━━━ EXCERPT PROVIDED ━━━

A title, “One hour later,” introduces the main stretch of the film, which corresponds more closely with the play’s action. Inspector Killian arrives and sizes up the suspects. Most of the play’s clues emerge, with suspicion scattered around freely.

Like the play, the film is built around blackouts showing off the wandering ring, but now these are motivated as reenactments of the crime. Killian puts Porter in Donovan’s seat, and in the darkness he becomes the second victim. After more intrigue, Killian demands another go-round, and this time the killer is exposed.

The film’s blackout scenes run 36 seconds, 42 seconds, and about 100 seconds for the climax. This last scene varies the treatment by showing some silhouettes.

     

These scenes feel surprisingly protracted: 30 seconds is a long time on the screen. Likely there would have been dialogue and sound effects, as there are in the play’s blackout intervals.

Here’s the paragraph with the spoiler. In both play and film, the butler Nelson is revealed as the murderer. (At this point in history, having hired help commit the crime wasn’t yet out of bounds.) Nelson is in love with Mary, whom Donovan has seduced. The film hints at this in a way that the play doesn’t. Mary is introduced early as Donovan’s mistress, Nelson seems to have eyes for her, and during a test to see if any woman’s handwriting matches that on a telltale letter, he lingers solicitously over Mary.

Variety praised Capra’s film as well-constructed and surprisingly funny, chiefly because of a whimsical old couple added to the ensemble. Capra claims that The Donovan Affair taught him to add doses of comedy as much as possible: “Comedy in all things.” Actually, though, Owen Davis claimed that he was teasing the genre in his original. “The Donovan Affair was, naturally, a success, although I am, I think, the only one who knows that it was as deliberate a burlesque as The Haunted House had been.”

 

Opening up the proscenium

A posed shot of the multiple-camera teams for Sunny (1930).

In his autobiography Capra regarded The Donovan Affair as a turning point in his career. While complaining about the constraints on sound cameras, he regarded the film as “the beginning of a true understanding of the skills of my craft: how to make the mechanics—lighting, microphone, camera—serve and be subject to the actors.” To my way of thinking, what he did within the confines of early talkies was inject some of the pictorial fluidity and impact on display in the silent cinema. The Donovan Affair is a lot less pictorially stilted than most of the 1929 American films I’ve seen.

━━━ SOURCE MATERIAL ━━━

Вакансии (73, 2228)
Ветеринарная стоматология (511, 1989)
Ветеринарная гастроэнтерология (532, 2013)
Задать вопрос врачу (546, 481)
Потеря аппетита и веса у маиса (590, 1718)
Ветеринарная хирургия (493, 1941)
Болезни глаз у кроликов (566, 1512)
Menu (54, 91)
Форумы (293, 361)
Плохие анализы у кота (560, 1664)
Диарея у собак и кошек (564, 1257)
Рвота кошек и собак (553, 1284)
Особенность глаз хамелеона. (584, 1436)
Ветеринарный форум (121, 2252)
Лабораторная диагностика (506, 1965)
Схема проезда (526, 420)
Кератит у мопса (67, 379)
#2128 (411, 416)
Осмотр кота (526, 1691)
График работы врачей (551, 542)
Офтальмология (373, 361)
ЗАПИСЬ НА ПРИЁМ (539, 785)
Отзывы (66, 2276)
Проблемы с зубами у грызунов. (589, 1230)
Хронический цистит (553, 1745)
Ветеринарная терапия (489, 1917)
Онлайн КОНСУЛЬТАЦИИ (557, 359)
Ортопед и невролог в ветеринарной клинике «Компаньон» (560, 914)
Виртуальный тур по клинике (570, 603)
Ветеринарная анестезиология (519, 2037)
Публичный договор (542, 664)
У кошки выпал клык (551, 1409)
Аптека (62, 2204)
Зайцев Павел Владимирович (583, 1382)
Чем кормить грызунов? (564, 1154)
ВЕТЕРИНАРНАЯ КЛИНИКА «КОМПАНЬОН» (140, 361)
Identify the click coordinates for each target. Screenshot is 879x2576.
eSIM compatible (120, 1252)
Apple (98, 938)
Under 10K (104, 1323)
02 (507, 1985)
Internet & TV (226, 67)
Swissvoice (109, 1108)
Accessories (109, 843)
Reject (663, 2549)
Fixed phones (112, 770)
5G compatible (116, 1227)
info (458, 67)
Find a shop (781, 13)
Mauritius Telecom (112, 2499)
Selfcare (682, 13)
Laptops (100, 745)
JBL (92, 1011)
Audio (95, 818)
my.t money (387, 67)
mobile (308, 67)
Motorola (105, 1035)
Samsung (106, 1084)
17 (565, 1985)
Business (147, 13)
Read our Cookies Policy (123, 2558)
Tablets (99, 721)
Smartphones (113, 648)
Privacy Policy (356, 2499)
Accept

━━━

**EXERCISES:**
**a.** Copy the passage about The Donovan Affair word for word from "Here’s the paragraph" to "solicitously over Mary.".
**b.** Repeat the records exactly as they appear, starting at the line with "У кошки выпал клык (551, 1409)" and continuing through the end of the records.

**EXERCISE SOLUTIONS:**
**a.**
Here’s the paragraph with the spoiler. In both play and film, the butler Nelson is revealed as the murderer. (At this point in history, having hired help commit the crime wasn’t yet out of bounds.) Nelson is in love with Mary, whom Donovan has seduced. The film hints at this in a way that the play doesn’t. Mary is introduced early as Donovan’s mistress, Nelson seems to have eyes for her, and during a test to see if any woman’s handwriting matches that on a telltale letter, he lingers solicitously over Mary.

**b.**
У кошки выпал клык (551, 1409)
Аптека (62, 2204)
Зайцев Павел Владимирович (583, 1382)
Чем кормить грызунов? (564, 1154)
ВЕТЕРИНАРНАЯ КЛИНИКА «КОМПАНЬОН» (140, 361)
Identify the click coordinates for each target. Screenshot is 879x2576.
eSIM compatible (120, 1252)
Apple (98, 938)
Under 10K (104, 1323)
02 (507, 1985)
Internet & TV (226, 67)
Swissvoice (109, 1108)
Accessories (109, 843)
Reject (663, 2549)
Fixed phones (112, 770)
5G compatible (116, 1227)
info (458, 67)
Find a shop (781, 13)
Mauritius Telecom (112, 2499)
Selfcare (682, 13)
Laptops (100, 745)
JBL (92, 1011)
Audio (95, 818)
my.t money (387, 67)
mobile (308, 67)
Motorola (105, 1035)
Samsung (106, 1084)
17 (565, 1985)
Business (147, 13)
Read our Cookies Policy (123, 2558)
Tablets (99, 721)
Smartphones (113, 648)
Privacy Policy (356, 2499)
Accept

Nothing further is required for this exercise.